[EXERCISE DETAILS] From the listing below, pick out each line with the word "agent".

(RECORDS TO USE)

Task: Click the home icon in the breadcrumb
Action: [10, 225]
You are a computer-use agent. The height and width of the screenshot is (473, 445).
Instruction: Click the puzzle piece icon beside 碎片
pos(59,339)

(End RECORDS TO USE)
(RECORDS TO USE)

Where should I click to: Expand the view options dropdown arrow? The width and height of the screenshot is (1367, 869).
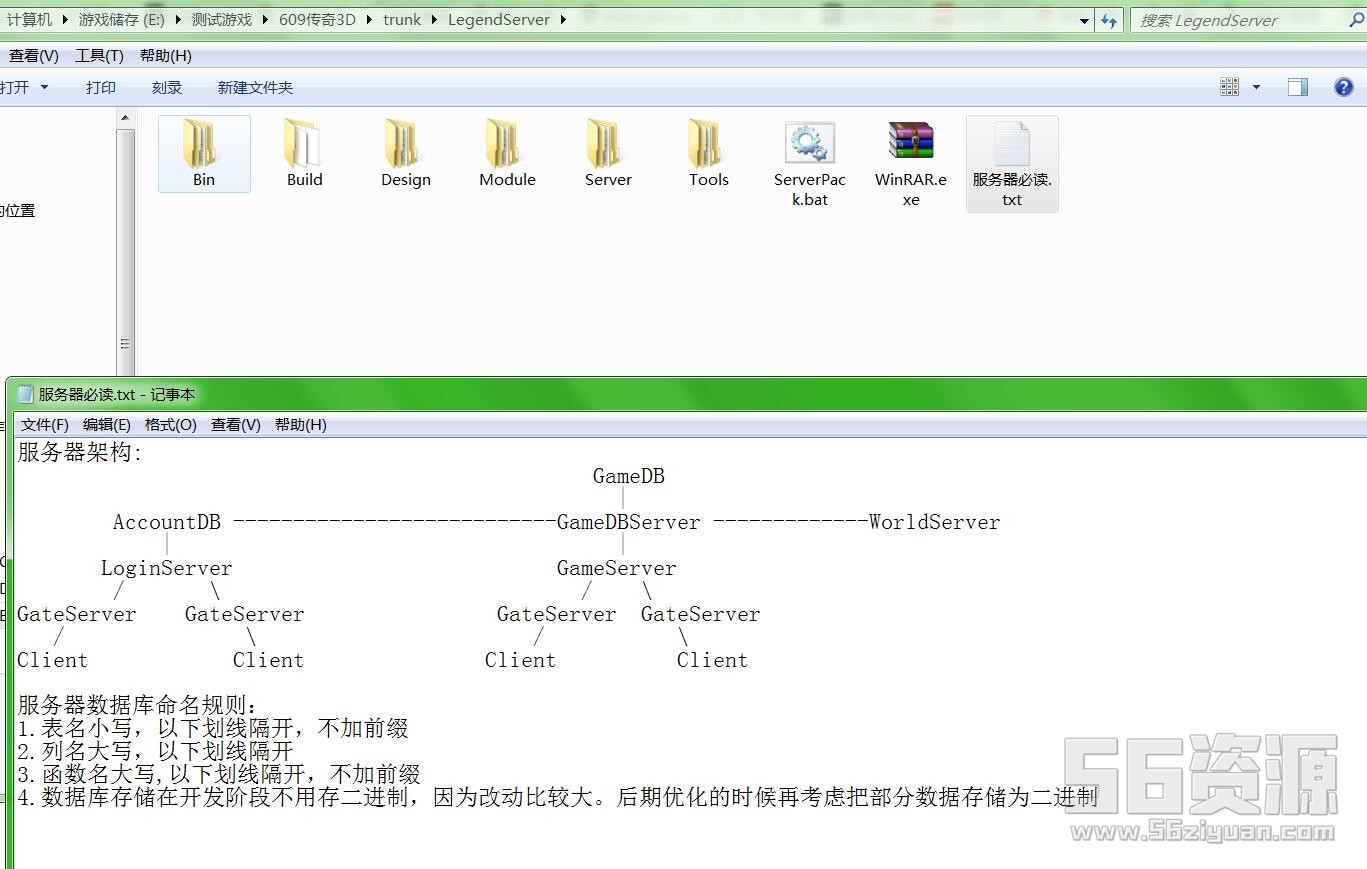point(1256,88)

(End RECORDS TO USE)
(RECORDS TO USE)

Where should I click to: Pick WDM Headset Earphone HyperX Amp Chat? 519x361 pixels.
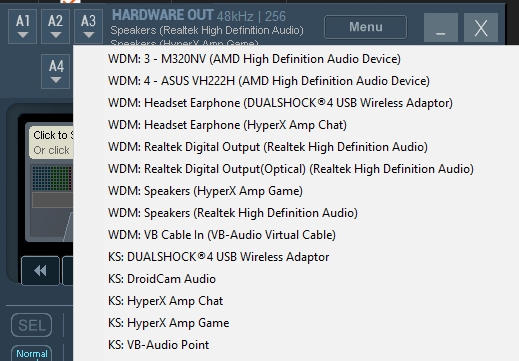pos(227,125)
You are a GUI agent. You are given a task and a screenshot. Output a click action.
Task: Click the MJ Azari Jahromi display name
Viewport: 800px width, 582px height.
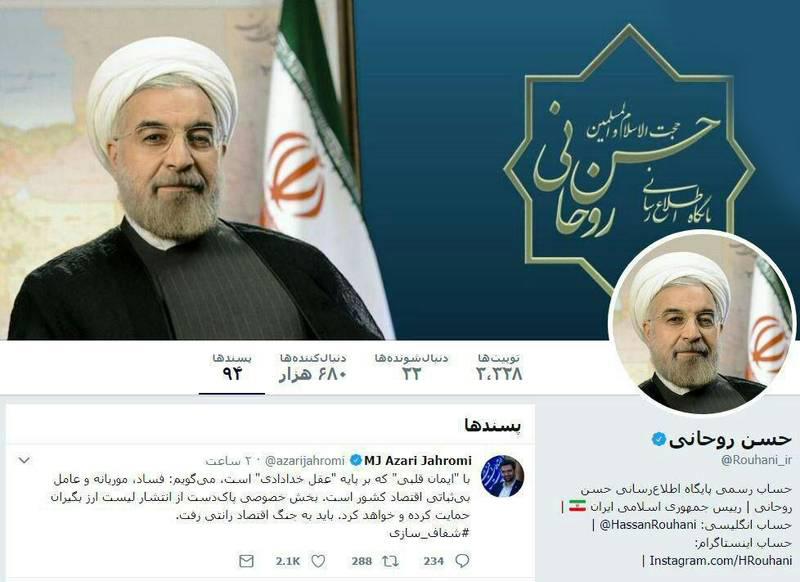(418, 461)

(End RECORDS TO USE)

[RESPONSE TO THIS EXERCISE]
You are a computer-use agent. The height and width of the screenshot is (473, 445).
You are a GUI agent. You are given a task and a screenshot. Output a click action.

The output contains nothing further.